July 6, 2025 - 2.54 direct care nursing hours per resident.

July 7, 2025 - 2.44 direct care nursing hours per resident.

July 8, 2025 - 2.44 direct care nursing hours per resident.

July 9, 2025 - 2.42 direct care nursing hours per resident.

July 10, 2025 - 2.57 direct care nursing hours per resident.

August 10, 2025 - 2.09 direct care nursing hours per resident.

August 11, 2025 - 2.68 direct care nursing hours per resident.

August 12, 2025 - 2.47 direct care nursing hours per resident.

August 13, 2025 - 2.63 direct care nursing hours per resident.

August 14, 2025 - 2.84 direct care nursing hours per resident.

August 15, 2025 - 2.81 direct care nursing hours per resident.

August 16, 2025 - 2.52 direct care nursing hours per resident.

August 28, 2025 - 2.71 direct care nursing hours per resident.

August 29, 2025 - 2.58 direct care nursing hours per resident.

August 30, 2025 - 2.80 direct care nursing hours per resident.

August 31, 2025 - 2.04 direct care nursing hours per resident.

September 1, 2025 - 2.41 direct care nursing hours per resident.

September 2, 2025 - 2.39 direct care nursing hours per resident.

September 3, 2025 - 2.94 direct care nursing hours per resident.

The facility's general nursing hours were below the minimum required levels on the dates noted above.

An interview was conducted with the Nursing Home Administrator September 4,2025, at 1:30 PM to review the above findings related to the facility's failure to consistently provide minimum general nursing care hours to each resident daily.

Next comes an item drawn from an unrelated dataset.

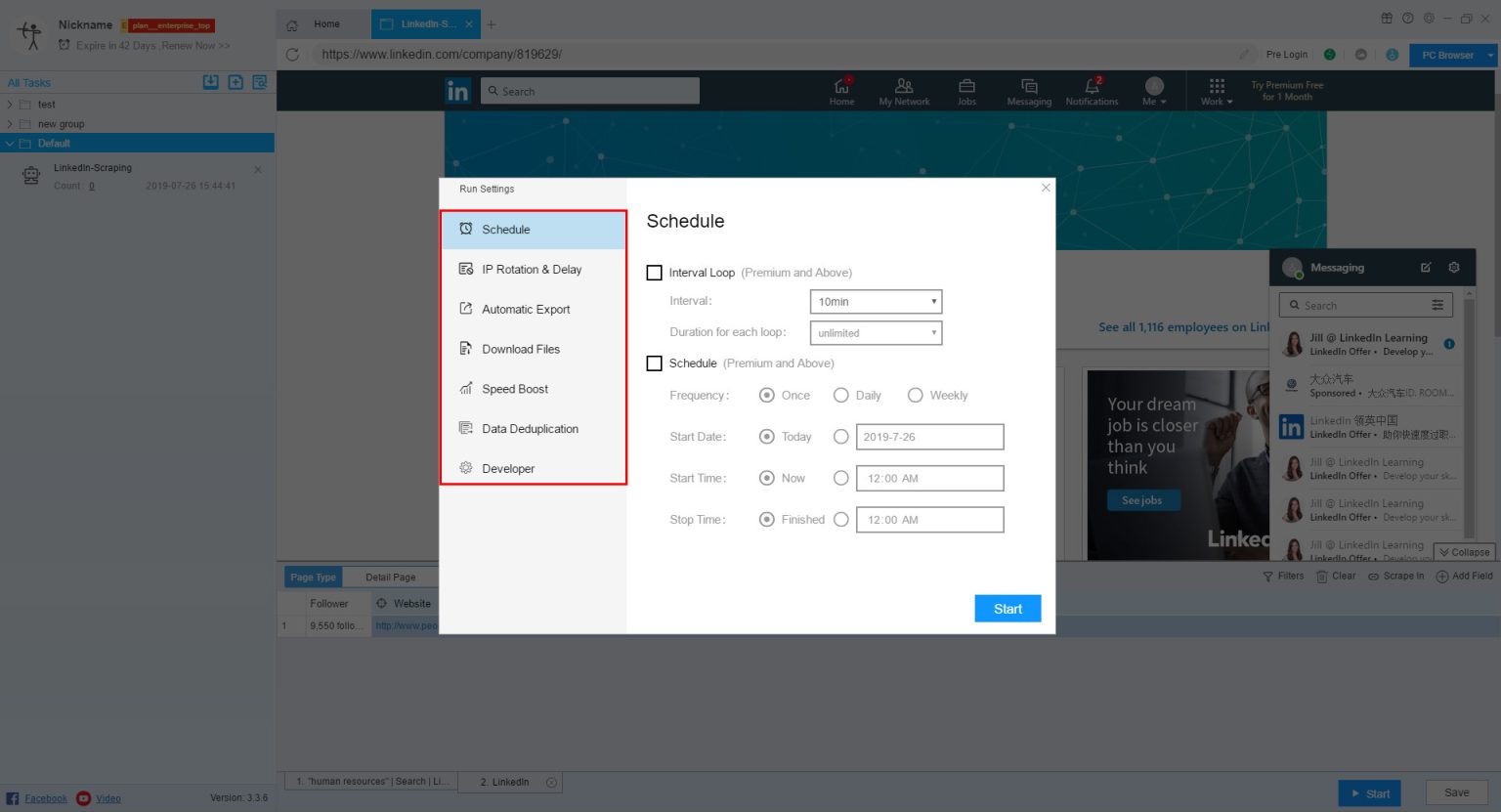Screen dimensions: 1501x812
Task: Collapse the Messaging panel
Action: (x=1464, y=552)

 Plan of Correction - To be completed: 12/16/2025

1. The facility cannot retroactively correct staffing PPD being below 3.20..
2. DON/designee will conduct an initial audit of the past two weeks scheduled to determine if PPD are in compliance.
3. DON/designee will re-educate the scheduler on the proper PPD. The facility will continue to recruit and attempt to hire new staff. The facility will hold labor meetings Monday-Friday to verify PPD is made.
4. DON/designee will conduct random audits of facility PPD weekly for four weeks, then monthly for two months thereafter to verify proper PPD hours. Results of audits will be reviewed by the Quality Assurance Performance Improvement Committee and changes will be made as necessary.